Perhaps it is not so surprising that a homilist such as Wulfstan would try to demonize, or humanize, the deities of a culture they were trying to convert. After all, the Anglo-Saxons had only been converted a few hundred years beforehand, and "thousands of pagan Scandinavians had invaded and then stayed to settle in England". The evidence of England's pagan roots was painfully evident in many places, from folklore to place names and practices. According to very comprehensive lists compiled by Wilson, there are twelve major place-names involving Odin, eight with Thor and three with Tiw in England that still exist to this day (11–12). If these names have been retained to the present day, one can only imagine the prevalence of pagan gods' names used to name places in Wulfstan's time. Ælfric's "De falsis diis," upon which Wulfstan's homily was based, also goes into some detail about the origins of the days of the week. These, too, derive names from pagan origins, such as the Danish goddess Fricg being used for "Friday". Finally, Ælfric also specified in one of his works that "the singing of heathen songs at a funeral is forbidden," indicating the prevalence of Scandinavian pagan traditions into a Christian era. Though Ælfric and Wulfstan both make many references to Roman gods, both take care to connect them with their Scandinavian counterparts. However, both Wulfstan and Ælfric use an anglicized form of Old Norse Óðinn (Óðan and Oðon, respectively) rather than the Anglo-Saxon form Wóden. This could indicate two interesting points: one, that they were unwilling to associate their ancestors with heathens like the Danes, or two, that they were refraining from informing readers that Óðan/Oðon was the same figure from whom nobility and royalty of their time claimed lineage.

=== Style ===
Wulfstan's homilies were intended not to be read, but for public delivery. This necessitated many devices for clarity, "…notably a rephrasing of expressions which might be misunderstood, introduced by þæt is". One such rephrasing appears at lines 74–75 (An is ælmihtig God on þrym hadum, þæt is fæder and suna and halig gast) when he tries to explain the holy trinity, a concept that might confuse lay-people. Another notable feature of Wulfstan's work is the large number of intensifying words...such as æfre, swyðe ealles to swyðe, georne, mid rihte, ofer ealle oðre þing, swyðe georne, oft and gelome, wide, witode. While several of these examples are present within De falsis deis, one marker, swyðe, was particularly evident, showing up in lines 2 (twice), 37, 38, 41, 53, 66 and 73. Rhyme can also be found within De falsis deis at line 47 when it lists and saca and wraca. There are also an abundance of instances in which Wulfstan used alliteration, such as line 29 (woruldmen þe mihtige wurdan on woruldafelum") and line 42 ("se sunu wæs swaþeah swyðor). Alliteration and rhyme were prevalent in many works of Wulfstan's time, and Betherum points out that "alliterative and rhyming pairs of words…became so ingrained that when [Wulfstan] rewrote another person's composition…the substitution of two words for one is almost invariable" (232). Other elements indicative of Wulfstan's style include word or sentence parallelism, alliteration and rhyme. Sentence parallelism occurs in lines 9, 12, 14, 42, 56 and 64 with the expression þurh deofles lare. Repetition of such a phrase indicates its importance to listeners, who will then be more likely to remember these points. A great example of word parallelism can be found in line 25, mid muðe and mid modes. In short, Bethurum was quite accurate when she stated that Wulfstan "did not rely upon the inspiration of the moment; his effects are carefully planned" (233).

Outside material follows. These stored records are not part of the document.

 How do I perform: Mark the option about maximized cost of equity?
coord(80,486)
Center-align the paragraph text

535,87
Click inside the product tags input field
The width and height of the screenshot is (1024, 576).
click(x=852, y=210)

Certainly Wulfstan must have been a very talented writer, gaining a reputation of eloquence while he still lived in London. In a letter to him, "the writer asks to be excused from translating something Wulfstan had asked him to render into English and pleads as an excuse his lack of ability in comparison with the bishop's skill" (58). Similarly, "[o]ne early student of Wulfstan, Einenkel, and his latest editor, Jost, agree in thinking he wrote verse and not prose". This suggests Wulfstan's writing is not only eloquent, but poetic, and among many of his rhetorical devices, another is marked rhythm (229). Taking a look at Wulfstan's actual manuscripts, presented by Volume 17 of Early English Manuscripts in Facsimile, it becomes apparent that his writing was exceptionally neat and well-structured – even his notes in the margins are well-organized and tidy, and his handwriting itself is ornate but readable.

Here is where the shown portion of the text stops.